HMAC is a well known algorithm used in authentication mechanisms. It uses message digest algorithms, such as MD5, SHA1 and SHA256. Python provides modules which allows you to create HMAC shadowed passwords to be used in your applications. The implementation is based on hashlib and hmac, and both modules are using the OpenSSL library wrapped in Python using the Python C/API. I’ve measured the behaviour of those algorithms in a threaded environment, to let me know which one is the more convenient to be used in sites without creating heavy CPU loads when creating user accounts in batch processes, since we are using a VPS which is handles its costs based on resource usage.
The first observation is the fact that all available algorithms have an exponential increment on CPU usage while they increase its complexity. Since hashlib do not uses locking, it is transparent to the module to be used in a threaded environment. There is no resource locking or thread blocking routines in the module, so it do not requires synchronisation, and even it doesn’t use synchronisation internally. Probably OpenSSL uses some kind of it, but it is transparent, without affecting the runtime.
Is well known that the probability of hash collisions on lower algorithms, like MD5 and SHA1 is higher than SHA512 and similar ones. Probably we just need to use a safer algorithm that offers a better performance than others, but offers a safer digest like SHA256 as minimal requirement, so we store passwords for a long time without the risk of finding some password cracker that can crash our security system. We know that MD5 and SHA1 are not safe any more.
If you’re willing to spend about 2,000 USD and a week or two picking up CUDA, you can put together your own little supercomputer cluster which will let you try around 700,000,000 passwords a second. And that rate you’ll be cracking those passwords at the rate of more than one per second. [Source bcrypt].
On a threaded environment you can see that lower algorithms have a similar performance and behaviour. All of them seems to have a very similar behaviour, where thread creation is time consuming, but once all threads are created it begins increasing the time required to complete the task.
The performance for strong algorithms seem to be similar, but more time consuming that the lower ones. Also on higher algorithms, such as SHA384 and SHA512 have a more stable behaviour, using more homogeneous times to complete the task. Seems that the best option by stability and being stronger enough is SHA384, which has better performance than SHA512 and it reliable enough to store strong passwords. The bcrypt advice should be taken seriously by some institutions that require strong password storage, but mere applications like blogs and similar ones, do not require that kind of strength.
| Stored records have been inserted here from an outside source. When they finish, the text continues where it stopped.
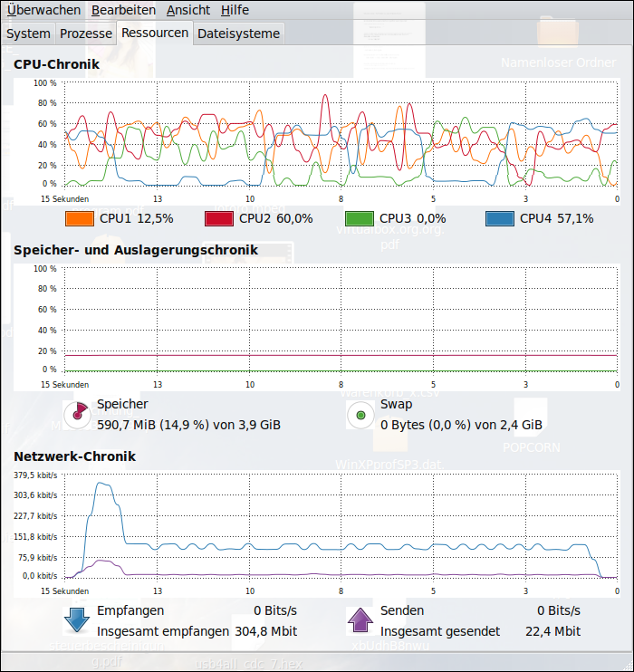The image size is (634, 672).
Task: Open the Hilfe menu
Action: coord(235,10)
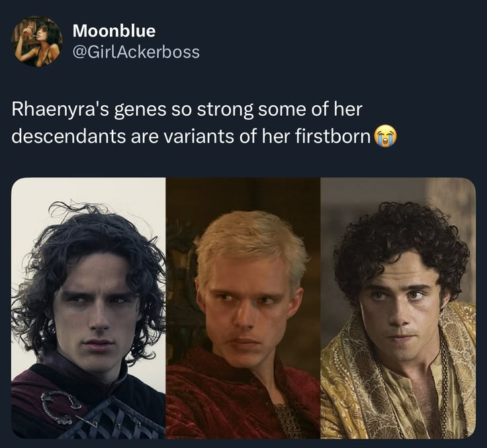Screen dimensions: 487x448
Task: Open the Moonblue display name link
Action: [x=114, y=30]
Probably we will adopt SHA384 as our best option. We need that process to be finished early and we do not have a TRNG installed on the machine to obtain enough entropy. We are thinking to buy an Entropy Key device to guarantee a better performance on cryptographic routines, like randomise initial passwords and bring a better performance on the server. Also we are thinking to buy some devices from Soekris Engineering to enhance the performance of certain tasks. I well known that cryptographic tasks, like using TLS/SSL connections over TCP like HTTPS can lead to heavy CPU usage. I hope that all of those tools will serve us well.